What to produce >> Starting with the line that contains "How do I perform: Click the second" and going on through the line that contains "coord(1338,26)", turn those lines of the entries into a Markdown table with the columns Row and Text. Number each row, and leave out any blank lines.

─── Data shown ───

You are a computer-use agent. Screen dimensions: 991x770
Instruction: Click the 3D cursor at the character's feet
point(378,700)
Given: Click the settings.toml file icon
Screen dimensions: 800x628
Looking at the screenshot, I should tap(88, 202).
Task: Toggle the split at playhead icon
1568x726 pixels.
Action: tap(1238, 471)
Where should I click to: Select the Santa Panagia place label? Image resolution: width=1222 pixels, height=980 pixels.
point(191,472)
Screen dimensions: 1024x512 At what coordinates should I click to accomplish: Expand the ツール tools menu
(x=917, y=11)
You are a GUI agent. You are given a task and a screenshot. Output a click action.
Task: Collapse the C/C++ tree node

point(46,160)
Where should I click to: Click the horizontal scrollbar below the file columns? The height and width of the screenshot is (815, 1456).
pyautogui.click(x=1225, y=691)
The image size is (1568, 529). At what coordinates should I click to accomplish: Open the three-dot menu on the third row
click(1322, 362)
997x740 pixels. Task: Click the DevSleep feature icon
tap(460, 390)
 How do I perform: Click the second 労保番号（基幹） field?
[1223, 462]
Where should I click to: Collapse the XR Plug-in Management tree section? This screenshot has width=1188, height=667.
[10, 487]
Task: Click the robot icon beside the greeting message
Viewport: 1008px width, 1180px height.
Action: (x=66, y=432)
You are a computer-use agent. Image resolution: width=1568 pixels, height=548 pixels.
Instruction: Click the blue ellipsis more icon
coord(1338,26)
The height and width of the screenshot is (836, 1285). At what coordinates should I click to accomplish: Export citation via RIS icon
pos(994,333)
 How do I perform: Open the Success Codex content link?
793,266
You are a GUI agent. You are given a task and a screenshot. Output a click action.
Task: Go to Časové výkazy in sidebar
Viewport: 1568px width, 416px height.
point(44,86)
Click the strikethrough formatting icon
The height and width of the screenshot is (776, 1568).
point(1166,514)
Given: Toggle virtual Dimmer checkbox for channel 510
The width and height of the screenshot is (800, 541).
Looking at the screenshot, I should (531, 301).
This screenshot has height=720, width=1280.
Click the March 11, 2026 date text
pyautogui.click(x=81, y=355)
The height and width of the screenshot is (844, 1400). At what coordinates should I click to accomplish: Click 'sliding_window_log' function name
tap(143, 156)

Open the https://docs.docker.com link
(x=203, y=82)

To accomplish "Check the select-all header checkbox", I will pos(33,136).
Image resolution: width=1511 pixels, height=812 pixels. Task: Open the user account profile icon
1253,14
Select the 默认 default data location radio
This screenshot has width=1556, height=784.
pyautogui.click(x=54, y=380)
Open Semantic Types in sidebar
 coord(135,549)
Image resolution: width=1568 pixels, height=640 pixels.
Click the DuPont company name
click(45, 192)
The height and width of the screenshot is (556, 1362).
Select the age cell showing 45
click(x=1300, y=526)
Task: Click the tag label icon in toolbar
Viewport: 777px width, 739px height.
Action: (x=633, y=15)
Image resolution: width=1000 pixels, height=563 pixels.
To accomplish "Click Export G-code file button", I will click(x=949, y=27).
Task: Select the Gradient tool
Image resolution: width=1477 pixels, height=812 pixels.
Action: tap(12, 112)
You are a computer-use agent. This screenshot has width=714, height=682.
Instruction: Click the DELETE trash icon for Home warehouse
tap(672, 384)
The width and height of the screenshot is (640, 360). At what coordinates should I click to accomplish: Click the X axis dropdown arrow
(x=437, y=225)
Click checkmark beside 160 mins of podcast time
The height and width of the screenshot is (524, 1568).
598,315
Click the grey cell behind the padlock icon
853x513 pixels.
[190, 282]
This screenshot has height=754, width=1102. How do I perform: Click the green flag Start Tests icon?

───

Reply to the task >>
| Row | Text |
|---|---|
| 1 |  How do I perform: Click the second 労保番号（基幹） field? |
| 2 | [1223, 462] |
| 3 | Where should I click to: Collapse the XR Plug-in Management tree section? This screenshot has width=1188, height=667. |
| 4 | [10, 487] |
| 5 | Task: Click the robot icon beside the greeting message |
| 6 | Viewport: 1008px width, 1180px height. |
| 7 | Action: (x=66, y=432) |
| 8 | You are a computer-use agent. Image resolution: width=1568 pixels, height=548 pixels. |
| 9 | Instruction: Click the blue ellipsis more icon |
| 10 | coord(1338,26) |